## THE EXERCISE
Recast the material below as a numbered list, one line per item, omitting blank lines. Leave the pictures out of the list.

>> Start DATA RECORDS

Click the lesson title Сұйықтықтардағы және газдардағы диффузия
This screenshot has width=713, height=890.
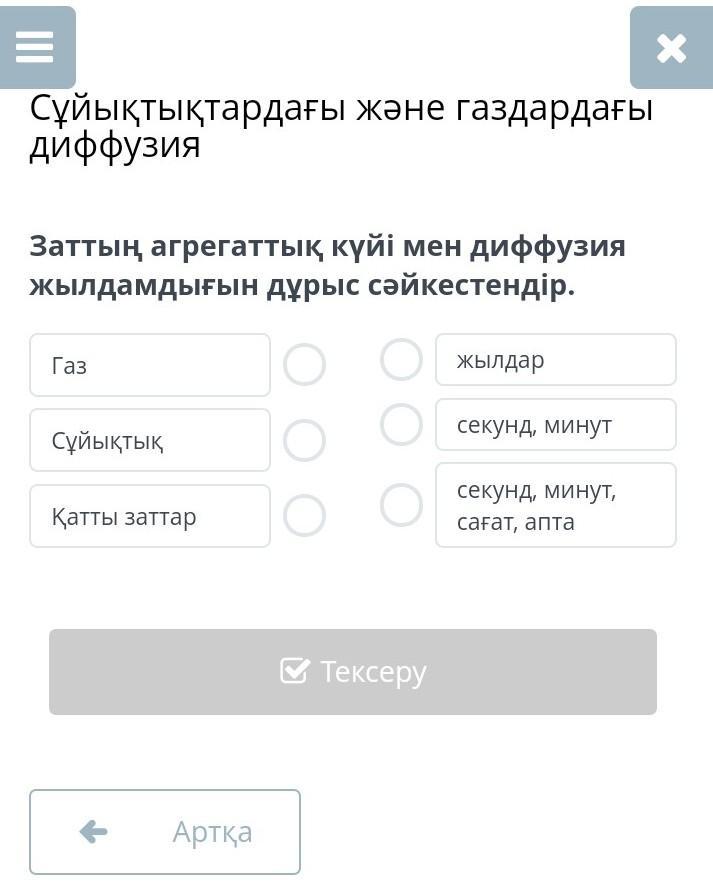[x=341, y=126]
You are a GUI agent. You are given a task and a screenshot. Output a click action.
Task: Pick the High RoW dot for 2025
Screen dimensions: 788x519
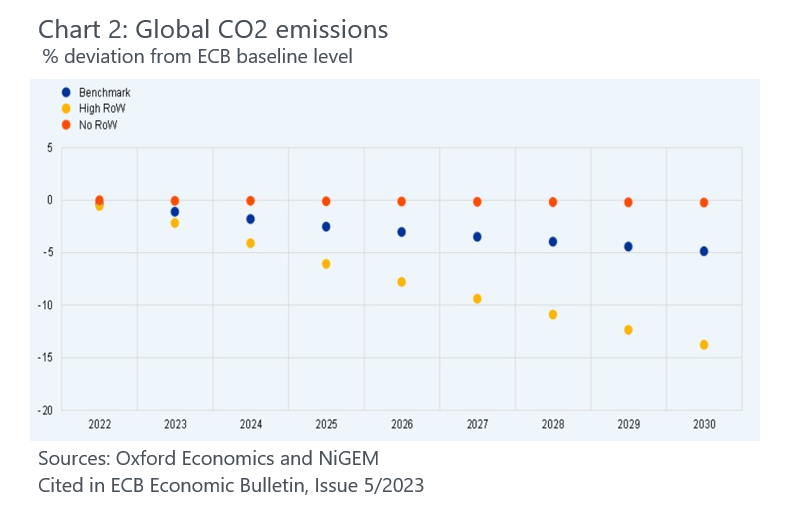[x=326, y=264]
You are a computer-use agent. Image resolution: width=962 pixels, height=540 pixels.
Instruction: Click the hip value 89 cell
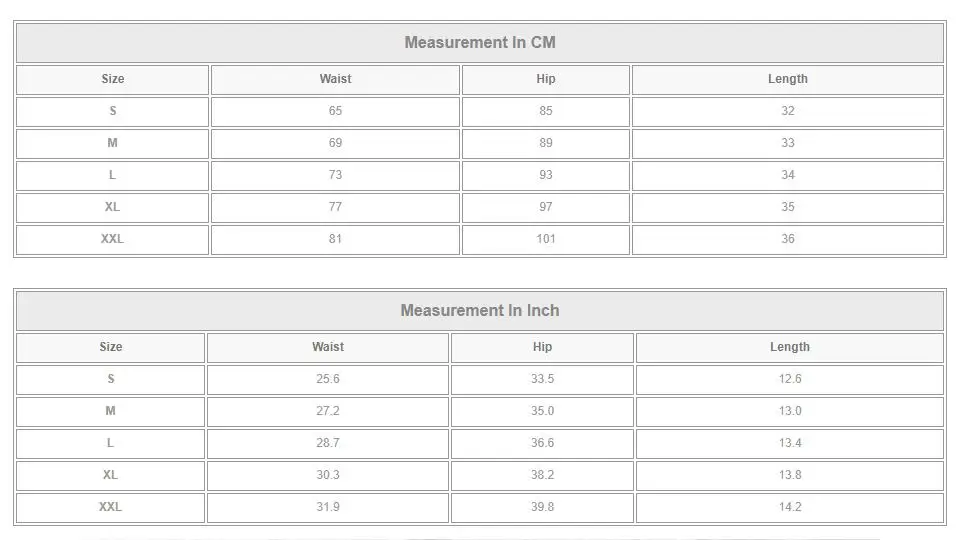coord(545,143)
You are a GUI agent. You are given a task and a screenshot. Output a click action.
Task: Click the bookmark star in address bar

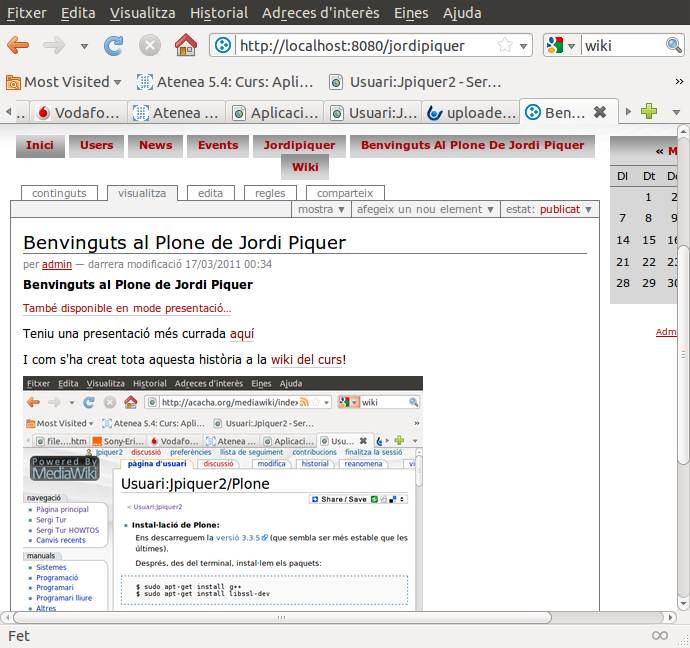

>> End DATA RECORDS

## FINAL RESULT
1. Click the lesson title Сұйықтықтардағы және газдардағы диффузия
2. This screenshot has width=713, height=890.
3. [x=341, y=126]
4. You are a GUI agent. You are given a task and a screenshot. Output a click action.
5. Task: Pick the High RoW dot for 2025
6. Screen dimensions: 788x519
7. [x=326, y=264]
8. You are a computer-use agent. Image resolution: width=962 pixels, height=540 pixels.
9. Instruction: Click the hip value 89 cell
10. coord(545,143)
11. You are a GUI agent. You are given a task and a screenshot. Output a click action.
12. Task: Click the bookmark star in address bar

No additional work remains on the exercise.